Dr. Dobb's | Software Complexity: Bringing Order to Chaos

Software Complexity: Bringing Order to Chaos

Object-oriented design and analysis provides tools for understanding and building complex software systems.

June 04, 2007
URL:http://www.drdobbs.com/windows/software-complexity-bringing-order-to-ch/199901062

This article is an excerpt from Object-Oriented Analysis and Design with Applications, 3rd Edition, by Grady Booch, Robert A. Maksimchuk, Michael W. Engel, Bobbi J. Young, Jim Conallen, Kelli A. Houston. published by Addison Wesley Professional, copyright © 2007 Pearson Education. All rights reserved.

Certainly, there will always be geniuses among us, people of extraordinary skill who can do the work of a handful of mere mortal developers, the software engineering equivalents of Frank Lloyd Wright or Leonardo da Vinci.
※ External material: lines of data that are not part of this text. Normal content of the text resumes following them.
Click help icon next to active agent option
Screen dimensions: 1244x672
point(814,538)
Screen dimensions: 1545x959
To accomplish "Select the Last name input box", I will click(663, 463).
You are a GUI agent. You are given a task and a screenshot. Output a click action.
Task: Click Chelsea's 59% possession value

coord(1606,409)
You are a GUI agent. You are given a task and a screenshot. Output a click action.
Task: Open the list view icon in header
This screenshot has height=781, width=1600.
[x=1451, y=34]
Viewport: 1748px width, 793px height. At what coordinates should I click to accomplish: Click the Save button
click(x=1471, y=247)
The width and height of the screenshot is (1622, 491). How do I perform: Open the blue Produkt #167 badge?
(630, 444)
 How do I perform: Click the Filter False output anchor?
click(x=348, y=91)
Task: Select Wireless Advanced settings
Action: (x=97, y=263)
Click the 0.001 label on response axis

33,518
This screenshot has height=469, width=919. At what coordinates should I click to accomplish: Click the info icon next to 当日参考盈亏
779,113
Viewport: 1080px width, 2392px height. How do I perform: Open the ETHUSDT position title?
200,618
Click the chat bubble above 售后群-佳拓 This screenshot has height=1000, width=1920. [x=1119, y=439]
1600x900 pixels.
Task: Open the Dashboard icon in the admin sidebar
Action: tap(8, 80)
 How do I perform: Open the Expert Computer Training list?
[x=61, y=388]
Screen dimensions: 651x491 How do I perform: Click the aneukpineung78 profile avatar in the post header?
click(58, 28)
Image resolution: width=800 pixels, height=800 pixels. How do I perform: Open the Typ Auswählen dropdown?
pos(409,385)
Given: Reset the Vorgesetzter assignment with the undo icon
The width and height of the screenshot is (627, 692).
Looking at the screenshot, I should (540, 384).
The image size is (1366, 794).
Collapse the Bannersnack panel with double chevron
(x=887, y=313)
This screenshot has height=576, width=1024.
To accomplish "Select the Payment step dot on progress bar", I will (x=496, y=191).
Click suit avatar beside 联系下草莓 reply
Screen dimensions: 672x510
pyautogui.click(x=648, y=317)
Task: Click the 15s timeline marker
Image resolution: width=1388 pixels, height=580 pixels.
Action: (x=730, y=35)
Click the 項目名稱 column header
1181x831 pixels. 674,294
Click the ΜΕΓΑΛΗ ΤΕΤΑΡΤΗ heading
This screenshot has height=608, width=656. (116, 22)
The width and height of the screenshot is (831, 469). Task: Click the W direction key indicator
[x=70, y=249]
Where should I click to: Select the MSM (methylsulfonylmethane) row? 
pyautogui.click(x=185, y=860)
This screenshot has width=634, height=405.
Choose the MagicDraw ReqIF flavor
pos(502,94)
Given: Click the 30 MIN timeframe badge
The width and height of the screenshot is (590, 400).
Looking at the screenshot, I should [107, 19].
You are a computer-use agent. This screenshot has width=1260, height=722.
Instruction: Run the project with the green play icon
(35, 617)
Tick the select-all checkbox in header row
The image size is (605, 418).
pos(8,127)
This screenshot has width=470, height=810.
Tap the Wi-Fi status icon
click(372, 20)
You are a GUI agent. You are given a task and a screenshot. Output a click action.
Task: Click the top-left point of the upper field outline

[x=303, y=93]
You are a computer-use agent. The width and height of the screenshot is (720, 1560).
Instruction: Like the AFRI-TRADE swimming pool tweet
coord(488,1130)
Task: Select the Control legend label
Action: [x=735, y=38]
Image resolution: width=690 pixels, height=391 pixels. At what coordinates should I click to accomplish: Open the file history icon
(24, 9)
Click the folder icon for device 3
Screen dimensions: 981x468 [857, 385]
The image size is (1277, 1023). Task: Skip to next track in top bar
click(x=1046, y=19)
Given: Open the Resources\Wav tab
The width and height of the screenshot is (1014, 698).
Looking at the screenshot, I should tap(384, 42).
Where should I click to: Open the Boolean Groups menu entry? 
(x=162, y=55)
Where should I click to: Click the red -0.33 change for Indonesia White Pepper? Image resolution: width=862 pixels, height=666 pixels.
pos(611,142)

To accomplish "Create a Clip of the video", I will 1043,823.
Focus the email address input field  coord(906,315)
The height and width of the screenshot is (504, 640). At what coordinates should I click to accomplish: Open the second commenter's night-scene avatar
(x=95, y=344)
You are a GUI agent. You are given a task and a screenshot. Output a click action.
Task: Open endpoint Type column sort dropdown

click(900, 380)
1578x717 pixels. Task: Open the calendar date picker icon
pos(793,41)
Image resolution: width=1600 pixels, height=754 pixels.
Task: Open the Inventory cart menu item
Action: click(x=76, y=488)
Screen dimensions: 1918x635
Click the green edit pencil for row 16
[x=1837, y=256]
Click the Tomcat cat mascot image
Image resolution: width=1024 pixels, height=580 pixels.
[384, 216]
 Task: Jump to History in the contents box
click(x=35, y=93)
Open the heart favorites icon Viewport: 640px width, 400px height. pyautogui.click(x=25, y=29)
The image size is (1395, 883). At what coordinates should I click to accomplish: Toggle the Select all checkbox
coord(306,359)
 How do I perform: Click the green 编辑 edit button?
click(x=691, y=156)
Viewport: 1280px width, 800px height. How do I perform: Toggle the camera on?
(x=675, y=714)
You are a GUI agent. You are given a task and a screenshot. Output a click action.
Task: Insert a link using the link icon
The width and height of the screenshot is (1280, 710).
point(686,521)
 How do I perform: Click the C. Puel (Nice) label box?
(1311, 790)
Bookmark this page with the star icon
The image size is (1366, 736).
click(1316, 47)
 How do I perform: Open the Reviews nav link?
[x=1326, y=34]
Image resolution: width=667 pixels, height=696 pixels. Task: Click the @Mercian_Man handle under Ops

These are the people whom we seek to deploy as our system architects: the ones who devise innovative idioms, mechanisms, and frameworks that others can use as the architectural foundations of other applications or systems. However, "The world is only sparsely populated with geniuses. There is no reason to believe that the software engineering community has an inordinately large proportion of them". Although there is a touch of genius in all of us, in the realm of industrial-strength software we cannot always rely on divine inspiration to carry us through. Therefore, we must consider more disciplined ways to master complexity.

The Role of Decomposition

"The technique of mastering complexity has been known since ancient times: divide et impera (divide and rule)" . When designing a complex software system, it is essential to decompose it into smaller and smaller parts, each of which we may then refine independently. In this manner, we satisfy the very real constraint that exists on the channel capacity of human cognition: To understand any given level of a system, we need only comprehend a few parts (rather than all parts) at once. Indeed, as Parnas observes, intelligent decomposition directly addresses the inherent complexity of software by forcing a division of a system's state space .

Algorithmic Decomposition

Most of us have been formally trained in the dogma of top-down structured design, and so we approach decomposition as a simple matter of algorithmic decomposition, wherein each module in the system denotes a major step in some overall process. Figure 1–3 is an example of one of the products of structured design, a structure chart that shows the relationships among various functional elements of the solution. This particular structure chart illustrates part of the design of a program that updates the content of a master file. It was automatically generated from a data flow diagram by an expert system tool that embodies the rules of structured design .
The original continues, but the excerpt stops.